Aim of the exercise
Repeat every entry below exactly as given.

Recorded data
-- -- --
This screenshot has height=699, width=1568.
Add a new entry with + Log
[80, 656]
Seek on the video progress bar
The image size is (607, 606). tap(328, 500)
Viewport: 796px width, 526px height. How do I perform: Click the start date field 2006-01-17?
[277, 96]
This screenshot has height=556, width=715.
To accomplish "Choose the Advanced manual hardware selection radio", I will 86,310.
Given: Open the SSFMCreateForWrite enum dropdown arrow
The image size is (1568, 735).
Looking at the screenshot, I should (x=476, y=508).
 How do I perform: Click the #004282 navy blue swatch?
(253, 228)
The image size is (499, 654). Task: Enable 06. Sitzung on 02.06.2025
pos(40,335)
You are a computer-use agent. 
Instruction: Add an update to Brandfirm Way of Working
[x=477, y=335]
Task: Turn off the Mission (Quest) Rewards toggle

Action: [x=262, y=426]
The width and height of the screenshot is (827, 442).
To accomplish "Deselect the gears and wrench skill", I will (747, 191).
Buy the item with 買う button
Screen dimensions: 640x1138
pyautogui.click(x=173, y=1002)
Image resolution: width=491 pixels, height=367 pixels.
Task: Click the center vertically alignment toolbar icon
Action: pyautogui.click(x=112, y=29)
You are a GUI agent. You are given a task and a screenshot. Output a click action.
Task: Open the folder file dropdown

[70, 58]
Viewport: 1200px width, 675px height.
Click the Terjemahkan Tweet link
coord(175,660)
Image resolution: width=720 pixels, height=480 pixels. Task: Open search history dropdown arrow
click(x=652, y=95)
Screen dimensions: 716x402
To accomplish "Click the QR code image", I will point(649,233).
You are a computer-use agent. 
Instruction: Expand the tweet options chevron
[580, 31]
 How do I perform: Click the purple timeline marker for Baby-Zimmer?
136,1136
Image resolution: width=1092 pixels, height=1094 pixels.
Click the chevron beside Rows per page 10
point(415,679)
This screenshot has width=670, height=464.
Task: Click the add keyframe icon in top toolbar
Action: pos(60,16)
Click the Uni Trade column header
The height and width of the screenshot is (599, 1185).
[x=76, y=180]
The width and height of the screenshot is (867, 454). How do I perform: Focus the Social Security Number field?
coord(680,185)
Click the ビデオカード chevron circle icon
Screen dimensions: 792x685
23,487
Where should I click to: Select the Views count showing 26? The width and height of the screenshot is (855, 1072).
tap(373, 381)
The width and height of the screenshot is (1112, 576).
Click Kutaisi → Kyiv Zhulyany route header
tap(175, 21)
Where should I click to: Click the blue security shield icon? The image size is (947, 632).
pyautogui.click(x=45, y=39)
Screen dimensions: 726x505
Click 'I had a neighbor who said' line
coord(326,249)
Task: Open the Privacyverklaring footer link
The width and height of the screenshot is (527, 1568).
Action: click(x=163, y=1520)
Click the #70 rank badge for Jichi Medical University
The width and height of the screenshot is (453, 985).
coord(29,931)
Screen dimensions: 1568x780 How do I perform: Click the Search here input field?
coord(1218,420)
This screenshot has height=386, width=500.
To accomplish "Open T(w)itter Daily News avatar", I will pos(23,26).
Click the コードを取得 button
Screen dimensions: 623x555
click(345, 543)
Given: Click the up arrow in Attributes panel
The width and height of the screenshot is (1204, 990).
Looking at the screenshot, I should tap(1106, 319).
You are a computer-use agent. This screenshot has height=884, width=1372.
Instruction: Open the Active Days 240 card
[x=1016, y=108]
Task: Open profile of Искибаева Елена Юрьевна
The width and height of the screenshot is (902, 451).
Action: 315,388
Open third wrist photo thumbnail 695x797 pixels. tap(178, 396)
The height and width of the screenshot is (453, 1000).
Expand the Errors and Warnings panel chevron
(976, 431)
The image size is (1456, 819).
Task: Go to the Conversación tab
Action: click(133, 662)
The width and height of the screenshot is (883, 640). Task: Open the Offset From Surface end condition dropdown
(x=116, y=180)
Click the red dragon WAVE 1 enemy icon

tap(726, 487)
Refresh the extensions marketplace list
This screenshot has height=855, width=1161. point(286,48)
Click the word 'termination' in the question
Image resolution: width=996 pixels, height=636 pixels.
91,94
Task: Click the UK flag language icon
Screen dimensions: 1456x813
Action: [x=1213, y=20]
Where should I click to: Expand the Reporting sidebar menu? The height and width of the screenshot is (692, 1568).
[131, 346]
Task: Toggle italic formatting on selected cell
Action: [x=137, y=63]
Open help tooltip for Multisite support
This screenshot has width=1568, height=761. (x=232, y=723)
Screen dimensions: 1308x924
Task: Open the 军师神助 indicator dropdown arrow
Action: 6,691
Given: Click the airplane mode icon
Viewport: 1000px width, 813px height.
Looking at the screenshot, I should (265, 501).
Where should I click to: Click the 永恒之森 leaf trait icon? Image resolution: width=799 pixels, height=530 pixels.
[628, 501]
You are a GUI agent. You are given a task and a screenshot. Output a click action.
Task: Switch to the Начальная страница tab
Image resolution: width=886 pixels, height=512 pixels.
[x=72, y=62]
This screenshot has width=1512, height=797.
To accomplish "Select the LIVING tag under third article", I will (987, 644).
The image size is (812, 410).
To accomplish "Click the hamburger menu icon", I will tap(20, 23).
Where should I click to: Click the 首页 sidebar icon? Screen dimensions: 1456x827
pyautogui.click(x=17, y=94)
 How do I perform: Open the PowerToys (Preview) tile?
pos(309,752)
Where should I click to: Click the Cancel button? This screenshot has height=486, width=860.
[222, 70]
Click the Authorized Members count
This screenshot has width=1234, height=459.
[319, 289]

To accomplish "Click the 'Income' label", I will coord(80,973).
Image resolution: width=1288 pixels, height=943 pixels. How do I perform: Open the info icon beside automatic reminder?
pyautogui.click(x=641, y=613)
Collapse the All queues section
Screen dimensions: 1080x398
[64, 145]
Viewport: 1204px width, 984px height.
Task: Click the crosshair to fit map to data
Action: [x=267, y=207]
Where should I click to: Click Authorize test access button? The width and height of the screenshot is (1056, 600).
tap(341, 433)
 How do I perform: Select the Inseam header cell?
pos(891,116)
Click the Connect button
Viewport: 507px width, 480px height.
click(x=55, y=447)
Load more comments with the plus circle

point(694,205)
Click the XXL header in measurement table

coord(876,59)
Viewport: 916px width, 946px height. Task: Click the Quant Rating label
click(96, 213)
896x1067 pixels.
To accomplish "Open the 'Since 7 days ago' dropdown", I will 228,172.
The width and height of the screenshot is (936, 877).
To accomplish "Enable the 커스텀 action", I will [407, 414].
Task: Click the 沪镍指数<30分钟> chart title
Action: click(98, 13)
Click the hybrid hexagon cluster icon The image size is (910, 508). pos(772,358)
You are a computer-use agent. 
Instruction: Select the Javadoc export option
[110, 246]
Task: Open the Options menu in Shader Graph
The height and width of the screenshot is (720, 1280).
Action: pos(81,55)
-- -- --
Result of the task
This screenshot has height=699, width=1568.
Add a new entry with + Log
[80, 656]
Seek on the video progress bar
The image size is (607, 606). tap(328, 500)
Viewport: 796px width, 526px height. How do I perform: Click the start date field 2006-01-17?
[277, 96]
This screenshot has height=556, width=715.
To accomplish "Choose the Advanced manual hardware selection radio", I will 86,310.
Given: Open the SSFMCreateForWrite enum dropdown arrow
The image size is (1568, 735).
Looking at the screenshot, I should (x=476, y=508).
 How do I perform: Click the #004282 navy blue swatch?
(253, 228)
The image size is (499, 654). Task: Enable 06. Sitzung on 02.06.2025
pos(40,335)
You are a computer-use agent. 
Instruction: Add an update to Brandfirm Way of Working
[x=477, y=335]
Task: Turn off the Mission (Quest) Rewards toggle

Action: [x=262, y=426]
The width and height of the screenshot is (827, 442).
To accomplish "Deselect the gears and wrench skill", I will (747, 191).
Buy the item with 買う button
Screen dimensions: 640x1138
pyautogui.click(x=173, y=1002)
Image resolution: width=491 pixels, height=367 pixels.
Task: Click the center vertically alignment toolbar icon
Action: pyautogui.click(x=112, y=29)
You are a GUI agent. You are given a task and a screenshot. Output a click action.
Task: Open the folder file dropdown

[70, 58]
Viewport: 1200px width, 675px height.
Click the Terjemahkan Tweet link
coord(175,660)
Image resolution: width=720 pixels, height=480 pixels. Task: Open search history dropdown arrow
click(x=652, y=95)
Screen dimensions: 716x402
To accomplish "Click the QR code image", I will point(649,233).
You are a computer-use agent. 
Instruction: Expand the tweet options chevron
[580, 31]
 How do I perform: Click the purple timeline marker for Baby-Zimmer?
136,1136
Image resolution: width=1092 pixels, height=1094 pixels.
Click the chevron beside Rows per page 10
point(415,679)
This screenshot has width=670, height=464.
Task: Click the add keyframe icon in top toolbar
Action: pos(60,16)
Click the Uni Trade column header
The height and width of the screenshot is (599, 1185).
[x=76, y=180]
The width and height of the screenshot is (867, 454). How do I perform: Focus the Social Security Number field?
coord(680,185)
Click the ビデオカード chevron circle icon
Screen dimensions: 792x685
23,487
Where should I click to: Select the Views count showing 26? The width and height of the screenshot is (855, 1072).
tap(373, 381)
The width and height of the screenshot is (1112, 576).
Click Kutaisi → Kyiv Zhulyany route header
tap(175, 21)
Where should I click to: Click the blue security shield icon? The image size is (947, 632).
pyautogui.click(x=45, y=39)
Screen dimensions: 726x505
Click 'I had a neighbor who said' line
coord(326,249)
Task: Open the Privacyverklaring footer link
The width and height of the screenshot is (527, 1568).
Action: click(x=163, y=1520)
Click the #70 rank badge for Jichi Medical University
The width and height of the screenshot is (453, 985).
coord(29,931)
Screen dimensions: 1568x780 How do I perform: Click the Search here input field?
coord(1218,420)
This screenshot has height=386, width=500.
To accomplish "Open T(w)itter Daily News avatar", I will pos(23,26).
Click the コードを取得 button
Screen dimensions: 623x555
click(345, 543)
Given: Click the up arrow in Attributes panel
The width and height of the screenshot is (1204, 990).
Looking at the screenshot, I should tap(1106, 319).
You are a computer-use agent. This screenshot has height=884, width=1372.
Instruction: Open the Active Days 240 card
[x=1016, y=108]
Task: Open profile of Искибаева Елена Юрьевна
The width and height of the screenshot is (902, 451).
Action: 315,388
Open third wrist photo thumbnail 695x797 pixels. tap(178, 396)
The height and width of the screenshot is (453, 1000).
Expand the Errors and Warnings panel chevron
(976, 431)
The image size is (1456, 819).
Task: Go to the Conversación tab
Action: click(133, 662)
The width and height of the screenshot is (883, 640). Task: Open the Offset From Surface end condition dropdown
(x=116, y=180)
Click the red dragon WAVE 1 enemy icon

tap(726, 487)
Refresh the extensions marketplace list
This screenshot has height=855, width=1161. point(286,48)
Click the word 'termination' in the question
Image resolution: width=996 pixels, height=636 pixels.
91,94
Task: Click the UK flag language icon
Screen dimensions: 1456x813
Action: [x=1213, y=20]
Where should I click to: Expand the Reporting sidebar menu? The height and width of the screenshot is (692, 1568).
[131, 346]
Task: Toggle italic formatting on selected cell
Action: [x=137, y=63]
Open help tooltip for Multisite support
This screenshot has width=1568, height=761. (x=232, y=723)
Screen dimensions: 1308x924
Task: Open the 军师神助 indicator dropdown arrow
Action: 6,691
Given: Click the airplane mode icon
Viewport: 1000px width, 813px height.
Looking at the screenshot, I should (265, 501).
Where should I click to: Click the 永恒之森 leaf trait icon? Image resolution: width=799 pixels, height=530 pixels.
[628, 501]
You are a GUI agent. You are given a task and a screenshot. Output a click action.
Task: Switch to the Начальная страница tab
Image resolution: width=886 pixels, height=512 pixels.
[x=72, y=62]
This screenshot has width=1512, height=797.
To accomplish "Select the LIVING tag under third article", I will (987, 644).
The image size is (812, 410).
To accomplish "Click the hamburger menu icon", I will tap(20, 23).
Where should I click to: Click the 首页 sidebar icon? Screen dimensions: 1456x827
pyautogui.click(x=17, y=94)
 How do I perform: Open the PowerToys (Preview) tile?
pos(309,752)
Where should I click to: Click the Cancel button? This screenshot has height=486, width=860.
[222, 70]
Click the Authorized Members count
This screenshot has width=1234, height=459.
[319, 289]

To accomplish "Click the 'Income' label", I will coord(80,973).
Image resolution: width=1288 pixels, height=943 pixels. How do I perform: Open the info icon beside automatic reminder?
pyautogui.click(x=641, y=613)
Collapse the All queues section
Screen dimensions: 1080x398
[64, 145]
Viewport: 1204px width, 984px height.
Task: Click the crosshair to fit map to data
Action: [x=267, y=207]
Where should I click to: Click Authorize test access button? The width and height of the screenshot is (1056, 600).
tap(341, 433)
 How do I perform: Select the Inseam header cell?
pos(891,116)
Click the Connect button
Viewport: 507px width, 480px height.
click(x=55, y=447)
Load more comments with the plus circle

point(694,205)
Click the XXL header in measurement table

coord(876,59)
Viewport: 916px width, 946px height. Task: Click the Quant Rating label
click(96, 213)
896x1067 pixels.
To accomplish "Open the 'Since 7 days ago' dropdown", I will 228,172.
The width and height of the screenshot is (936, 877).
To accomplish "Enable the 커스텀 action", I will [407, 414].
Task: Click the 沪镍指数<30分钟> chart title
Action: click(98, 13)
Click the hybrid hexagon cluster icon The image size is (910, 508). pos(772,358)
You are a computer-use agent. 
Instruction: Select the Javadoc export option
[110, 246]
Task: Open the Options menu in Shader Graph
The height and width of the screenshot is (720, 1280).
Action: pos(81,55)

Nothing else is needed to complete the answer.